Entre os voluntários havia umas dez pessoas mais ou menos conscientes. Eu os chamo ortodoxos: todos usavam barbas, andavam com cruzes mas armados, de uniforme. Mas estes não bebiam, não fumavam e não xingavam o tempo todo.

Tive a impressão que a maioria não guerreava. Eles estiveram em Sloviansk, mas não tinham experiência de luta. Um deles disse que atirava. Para onde, não sabia, mas atirava. Em Shakhtarsk, eles atiravam todas as noites. Vinha um carro, ouviam-se tiros, o carro se afastava, novamente tiros. Das áreas civis atiravam novamente.

Nos primeiros dias, a noite inteira atiravam, por vez, do autômato. De dia atiravam em qualquer lugar. Passou um avião, já não é visível, eles atiram... Mataram muitos pombos, não têm nada para fazer.

No porão havia ratos. Nós conseguimos velas com os locais, e as queimávamos a noite toda. Durante este tempo estivemos em três porões diferentes.

Até o último momento não pensei que ficaríamos vivos. Era mais simples enterrar-nos aqui, do que levar-nos para algum lugar.

Em Shakhtarsk ficamos 18 dias. Depois nos trouxeram de volta para SBU. Jogaram na câmera - que era o antigo arquivo. Lá há seis andares de prateleiras de metal.
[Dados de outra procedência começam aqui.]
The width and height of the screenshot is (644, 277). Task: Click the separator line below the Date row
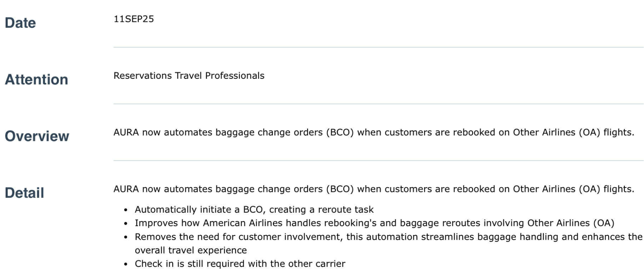378,47
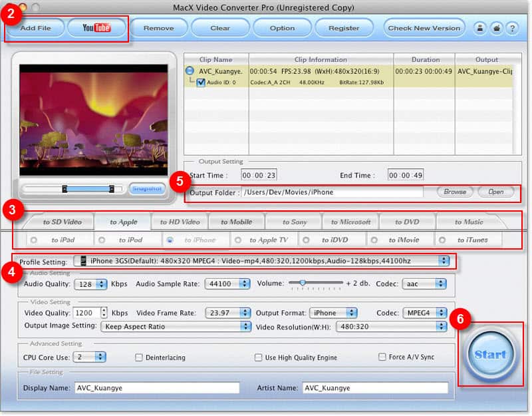Click the Clear icon

(220, 28)
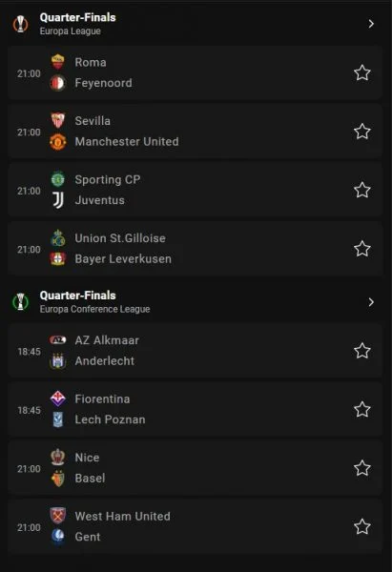The width and height of the screenshot is (392, 572).
Task: Favorite the Roma vs Feyenoord match
Action: pos(362,72)
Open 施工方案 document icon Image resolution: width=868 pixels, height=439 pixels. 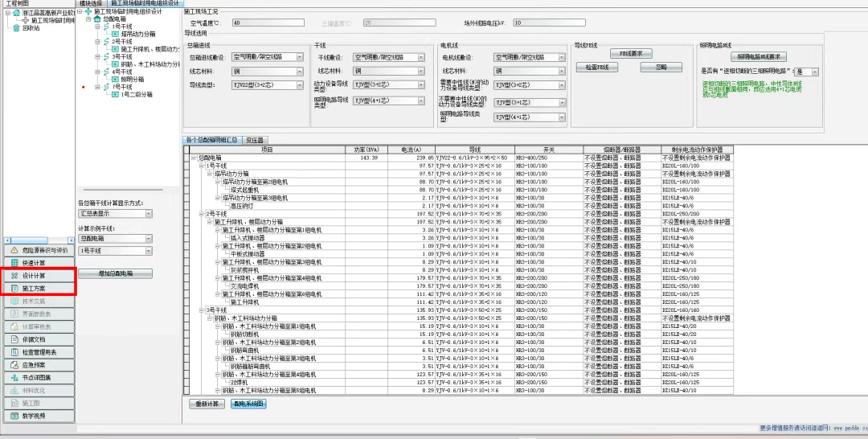pyautogui.click(x=14, y=288)
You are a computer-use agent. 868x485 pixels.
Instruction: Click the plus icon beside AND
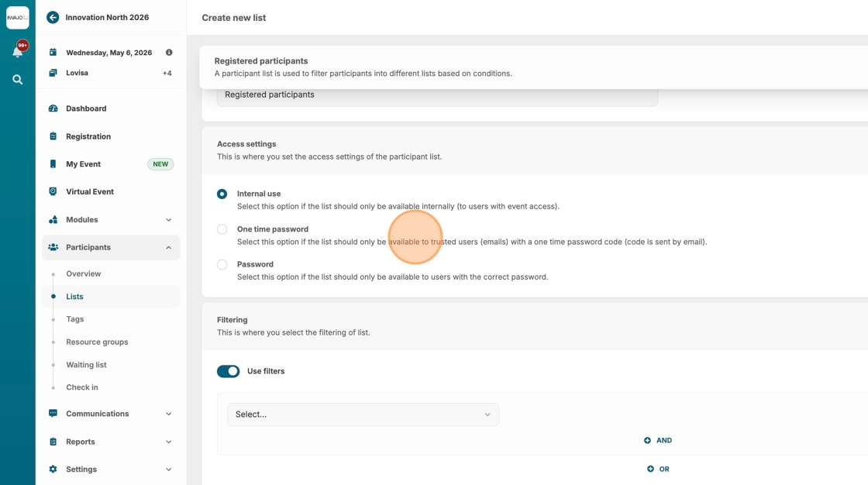(x=647, y=440)
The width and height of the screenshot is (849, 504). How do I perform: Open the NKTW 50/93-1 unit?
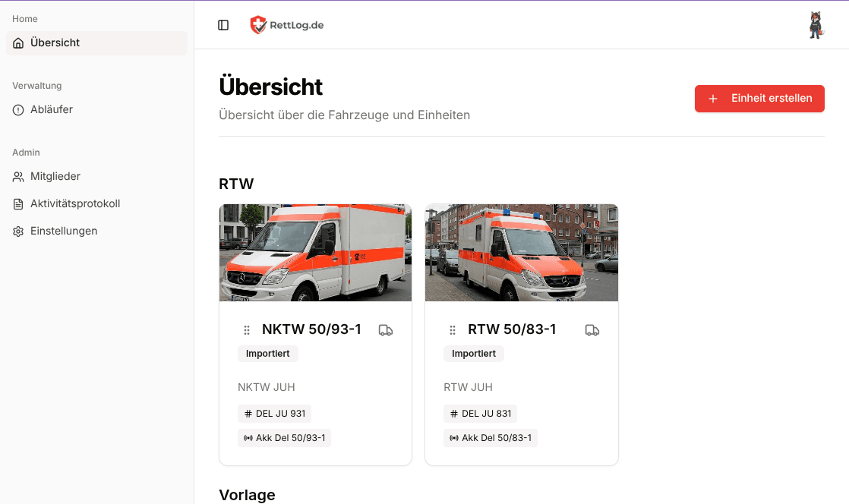click(x=313, y=329)
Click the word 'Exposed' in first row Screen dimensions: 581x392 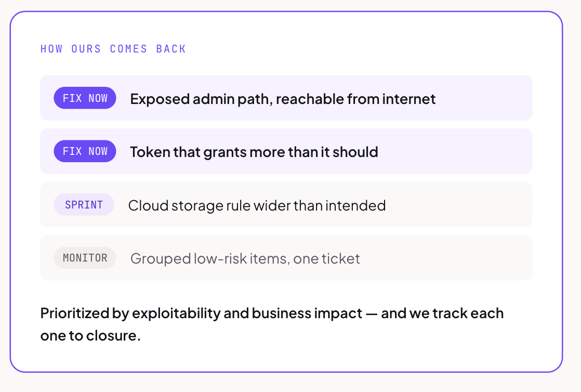[x=160, y=99]
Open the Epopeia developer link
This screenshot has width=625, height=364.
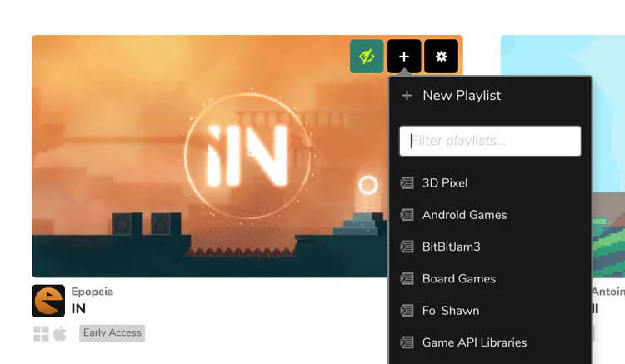92,292
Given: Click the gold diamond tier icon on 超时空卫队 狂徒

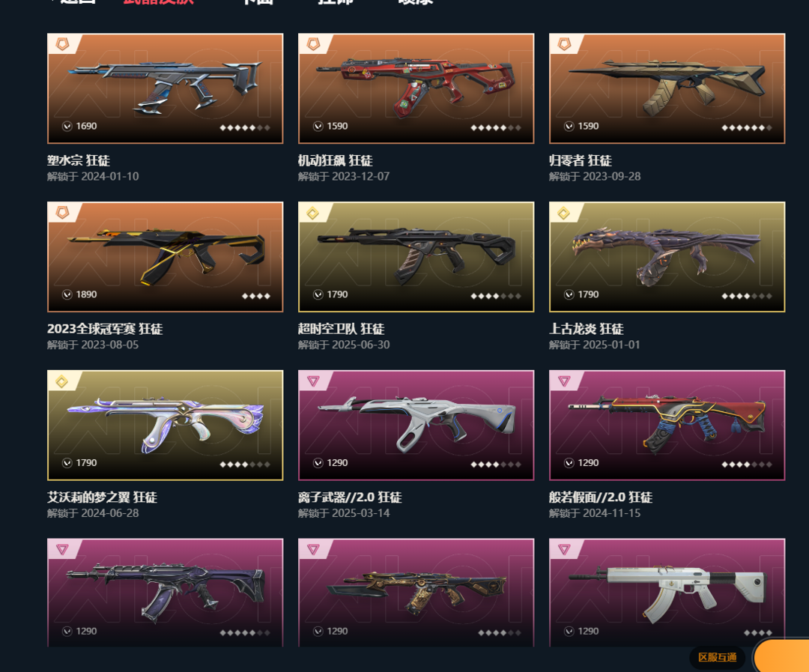Looking at the screenshot, I should pyautogui.click(x=312, y=213).

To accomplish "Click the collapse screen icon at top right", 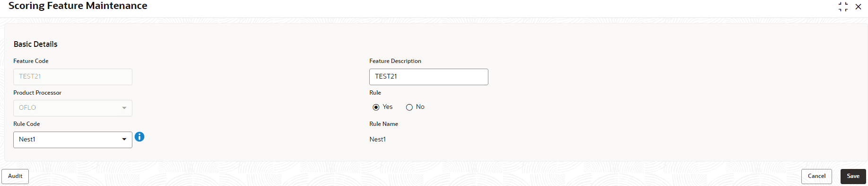I will 843,7.
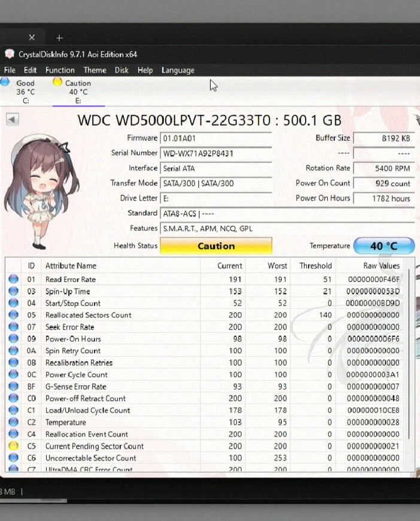Open the Language menu
The image size is (420, 521).
coord(178,70)
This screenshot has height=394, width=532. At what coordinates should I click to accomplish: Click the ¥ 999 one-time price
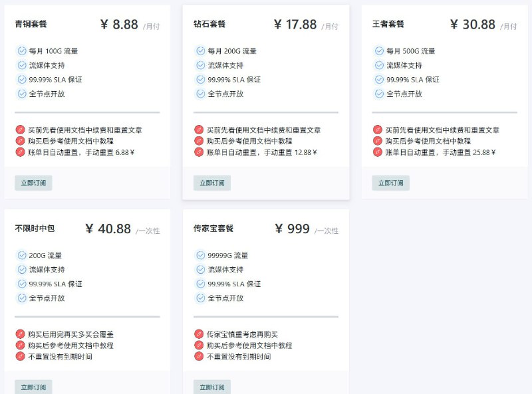tap(292, 229)
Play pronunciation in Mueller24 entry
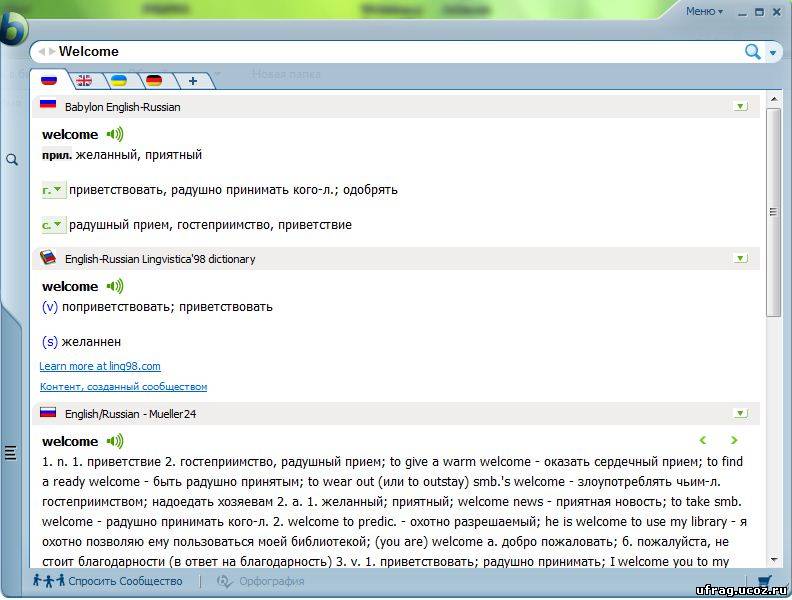This screenshot has height=600, width=792. pyautogui.click(x=115, y=441)
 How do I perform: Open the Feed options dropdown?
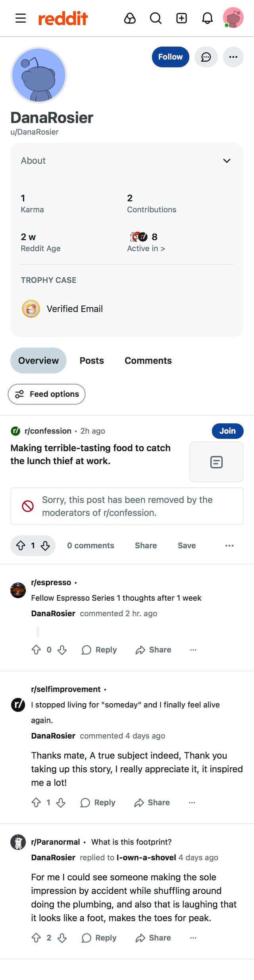click(47, 394)
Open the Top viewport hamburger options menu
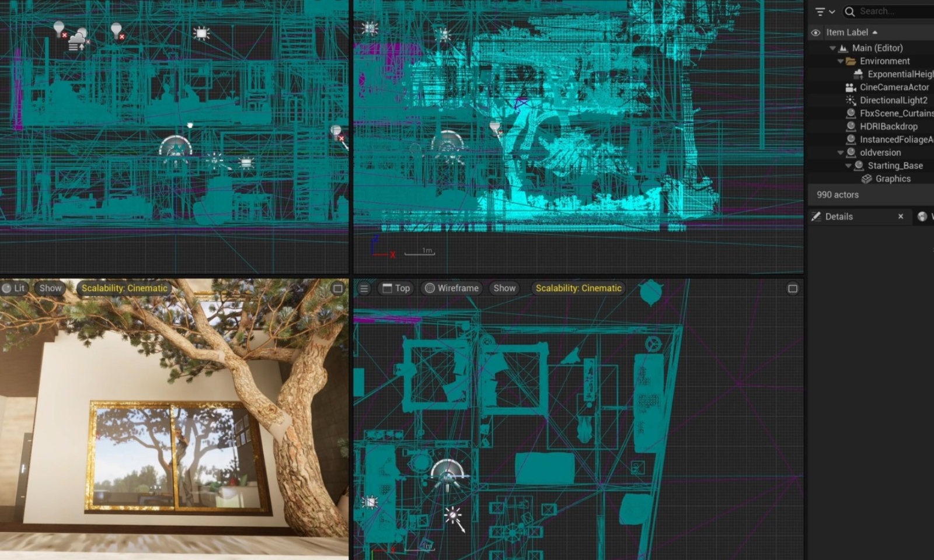934x560 pixels. pyautogui.click(x=364, y=288)
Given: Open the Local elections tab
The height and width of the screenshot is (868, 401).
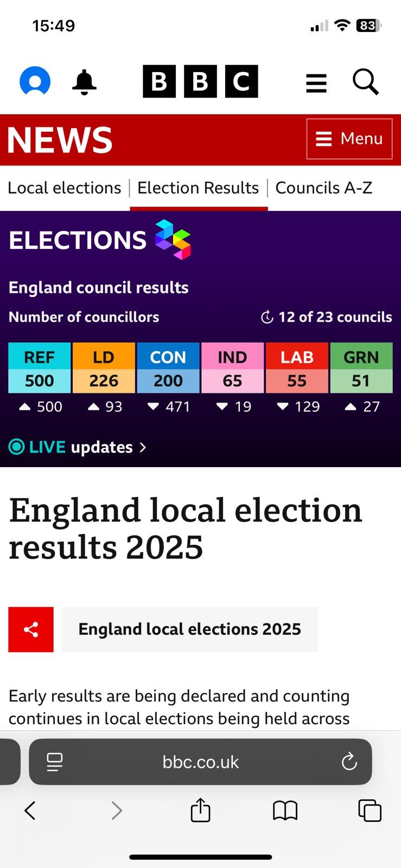Looking at the screenshot, I should (64, 188).
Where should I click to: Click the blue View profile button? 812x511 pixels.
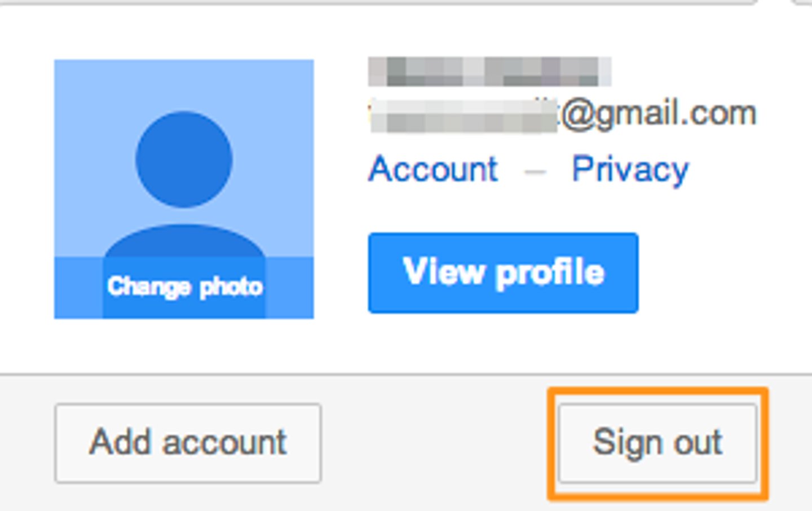click(503, 273)
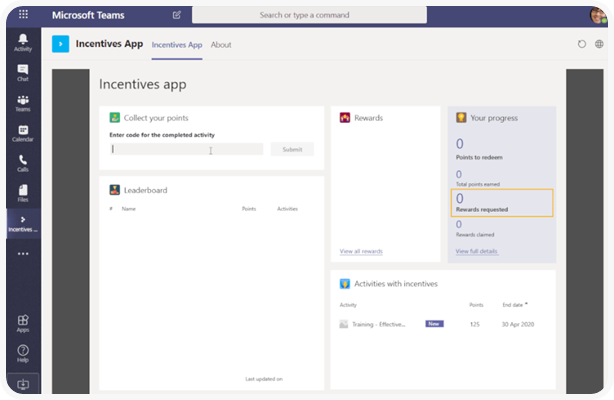This screenshot has height=400, width=614.
Task: Click the activity code input field
Action: coord(187,149)
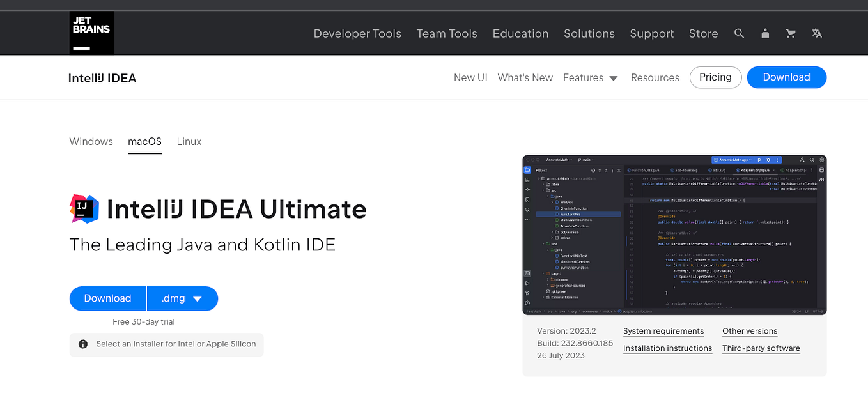Open the search magnifier icon
The height and width of the screenshot is (400, 868).
(x=739, y=33)
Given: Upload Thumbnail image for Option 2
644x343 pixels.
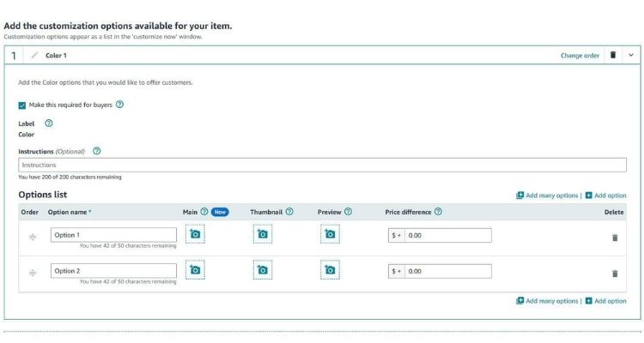Looking at the screenshot, I should click(x=262, y=270).
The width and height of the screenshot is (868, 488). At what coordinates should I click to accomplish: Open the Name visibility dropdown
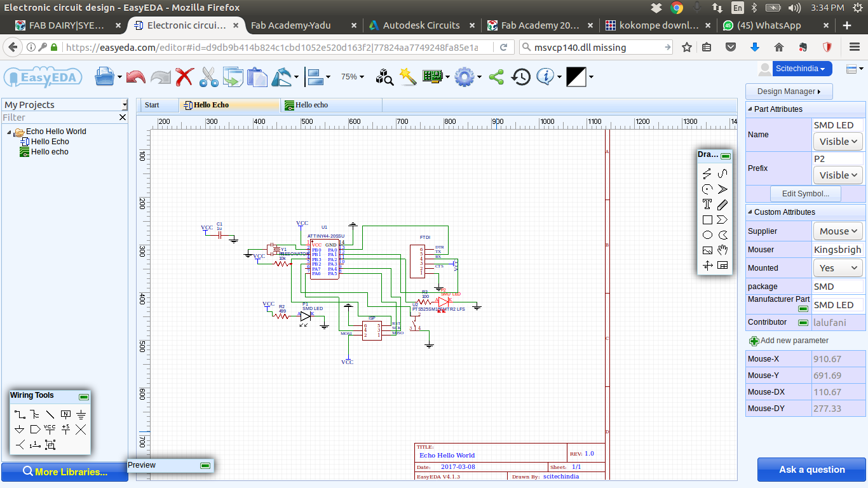click(838, 142)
Eu contei as "camas", lá havia, mais ou menos, 70 pessoas. Eles jogaram fora os documentos. 
Eu escrevi uma cartinha para minha família e coloquei-a no bolso - pensei, não ficaremos vivos. É mais fácil nos enterrarem aqui.

Todos diziam que haveria anistia. À noite começaram soltar aos poucos. Entregaram o telefone a Ivan, ele começou telefonar a todos os conhecidos. Todo nosso dinheiro pegaram. Mas em Donetsk encontramos pessoas que nos deram dinheiro para voltar, e roupas para Ivan.

O carro não nos devolveram. E agora nós procuramos algum carro para podermos continuar nosso trabalho.
Para uma viagem já temos "ajuda humanitária". Em Petrivtsi, parte na margem esquerda. Na última vez assim viajamos. Aqui carregamos parte da "humanitária" - em Lubni, depois Poltava - lá temos Sasha, com pernas paralisadas, eu não sei como ele faz isso, mas ele consegue obter produtos. 5 - 6 caixas sempre recebemos dele para levar. E daqui partimos, totalmente carregados, vamos para Luhansk.
Se eu não tenho medo ir lá - não ouvirei os porta-vozes da ATO, irei pelo caminho indicado por combatentes do batalhão. Eles sabem quais as cidades são nossas, e em quais alguém entrou por uma hora...

l .A história do "menino crucificado" para "Primeiro Canal" inventou a esposa do combatente da "DNR" refugiada de Sloviansk. É uma história de atrocidades do exército ukrainiano, no centro da cidade, no dia de sua libertação. No libertado Sloviansk não se encontrou nenhuma pessoa que, pelo menos ouviu falar, sobre a crucificação da demonstrada crucificação, de um menino de três anos de idade, na presença de sua mãe. O jornalista Eugene Feldman conseguiu provar que esta estória é mais uma falsificação da mídia russa. A resposta dos moradores que testemunharam as primeiras horas de estadia do exército ukrainiano que libertou a cidade, foi: Nada parecido houve. São fofocas. Pelo contrário, o exército Ukrainiano, soldados - eles apareceram como anjos-libertadores.

2. Setor Direito. Nos últimos dias do Maidan é que o Setor Direito começou a ser falado. Compunha-se de cidadãos resolvidos, de pouca conversa e bastante disposição. Sua participação foi importante na vitória. Depois do Maidan eles formaram partido político e seu líder Dmytro Yarosh chegou a se candidatar à presidência, mas não se empenhou. Ele é presidente da Organização Nacionalista "Tryzub" em nome de Stepan Bandera. Stepan Bandera foi um dos organizadores da resistência aos bolchevique antes da II Guerra Mundial. Ele contava com a ajuda dos alemães. Mas, assim que os alemães entraram na Ukraina, os lideres da resistência declararam o Estado da Ukraina. Stepan Bandera foi preso pelos alemães e enviado a prisão na Alemanha. Posteriormente lá ele foi assassinado por um espião ukrainiano a serviço da União Soviética. Os russos não se conformam, até hoje, com o desejo de uma Ukraina livre da Rússia e denominam de "nazista" a todo ukrainiano que não quer se submeter ao jugo russo.